### DIRECTIVE
Starting at the line containing "Screen dimensions: 915x795" and ending at the line containing "point(358,496)", rewrite every line of that material in full, adding -38 to each coordinate in the answers and leaving all other numbers as they are. Give only those lines.

### EXCERPTED DATA
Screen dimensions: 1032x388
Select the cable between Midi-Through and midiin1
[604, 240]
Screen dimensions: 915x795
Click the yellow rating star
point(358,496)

---

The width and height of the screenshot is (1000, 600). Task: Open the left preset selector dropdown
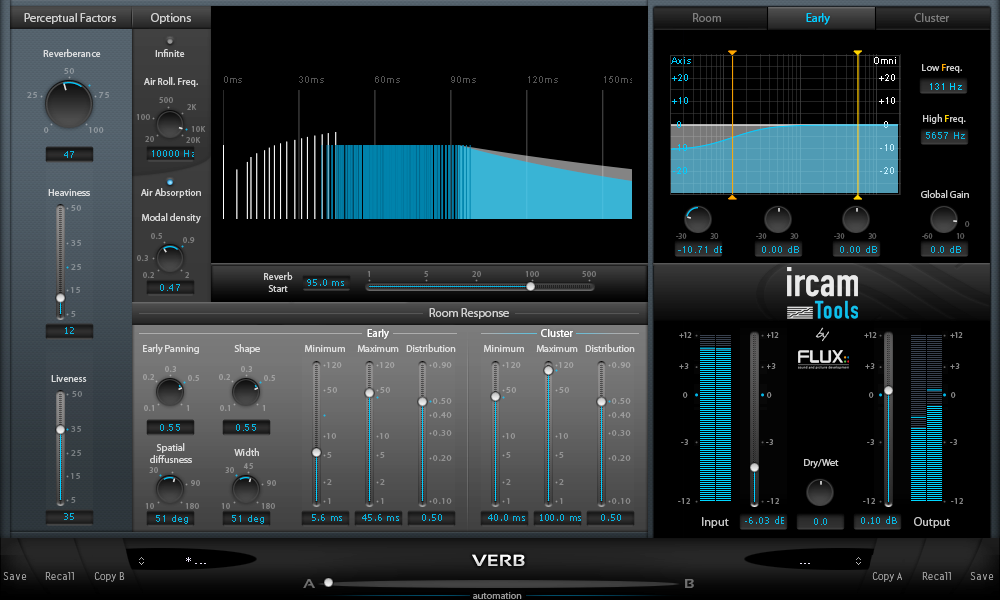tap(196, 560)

...

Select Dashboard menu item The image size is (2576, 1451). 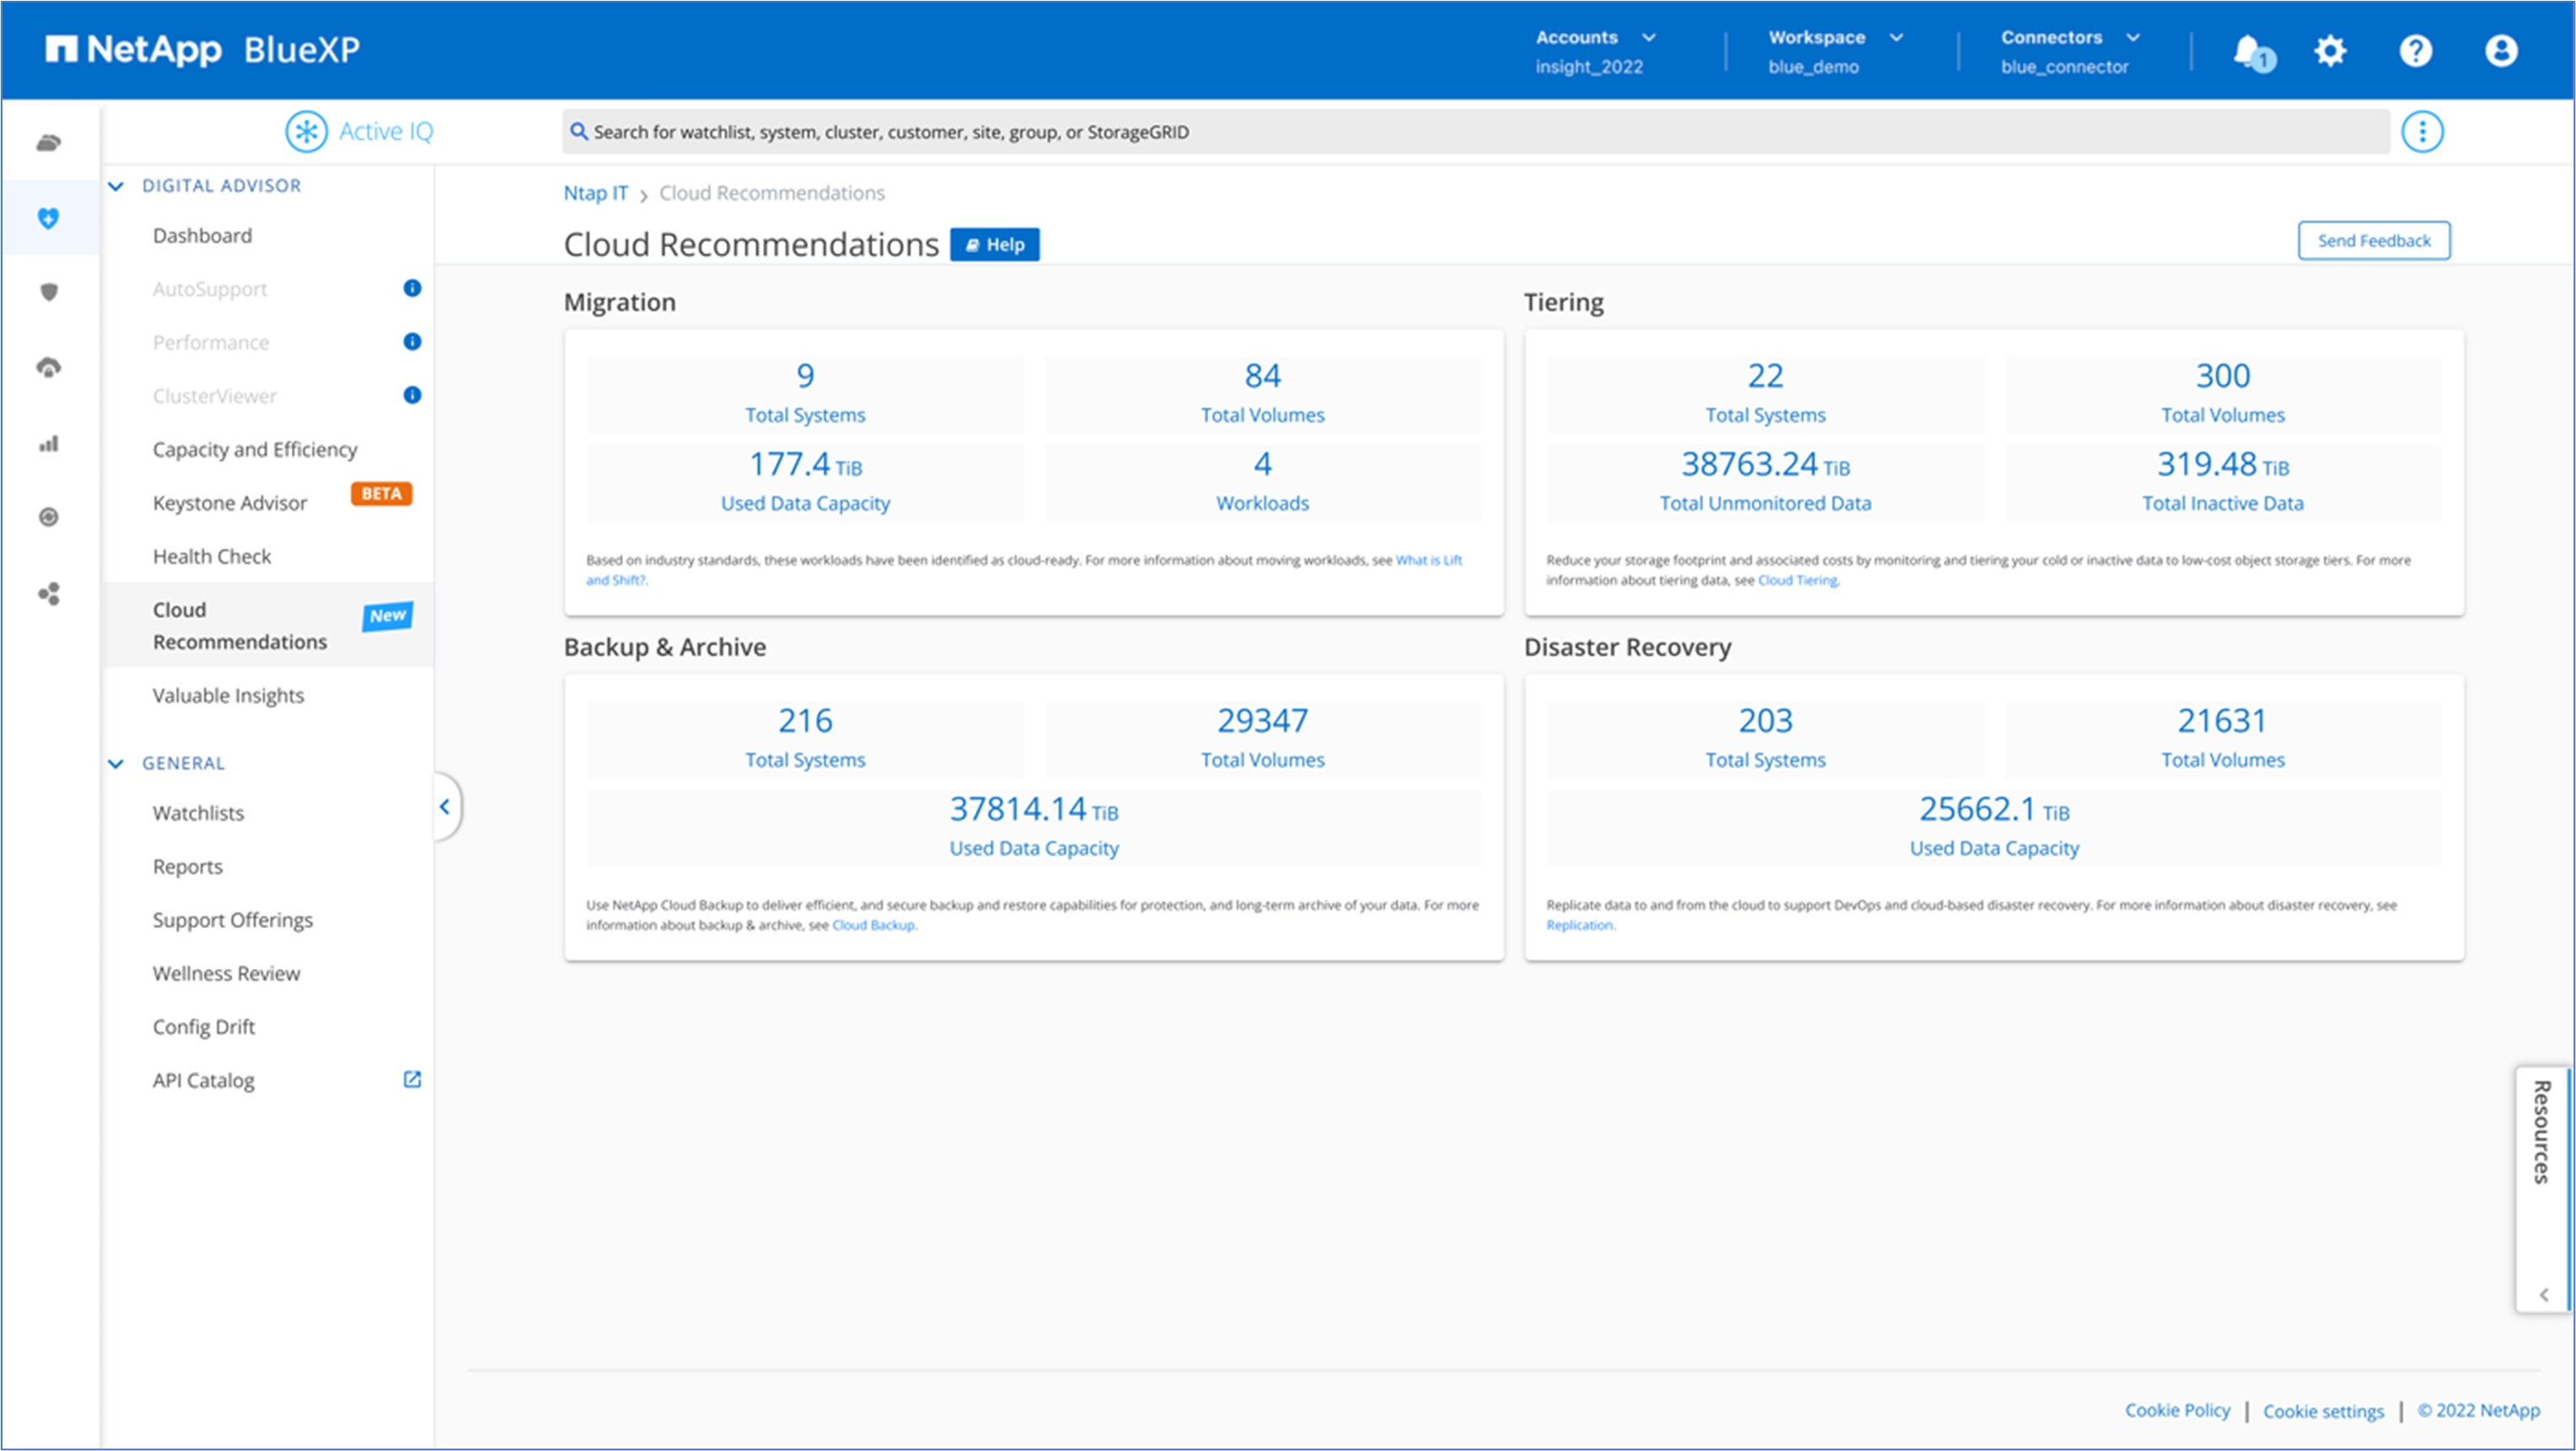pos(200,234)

### RESPONSE BELOW
Screen dimensions: 915x795
Click the yellow rating star
point(320,458)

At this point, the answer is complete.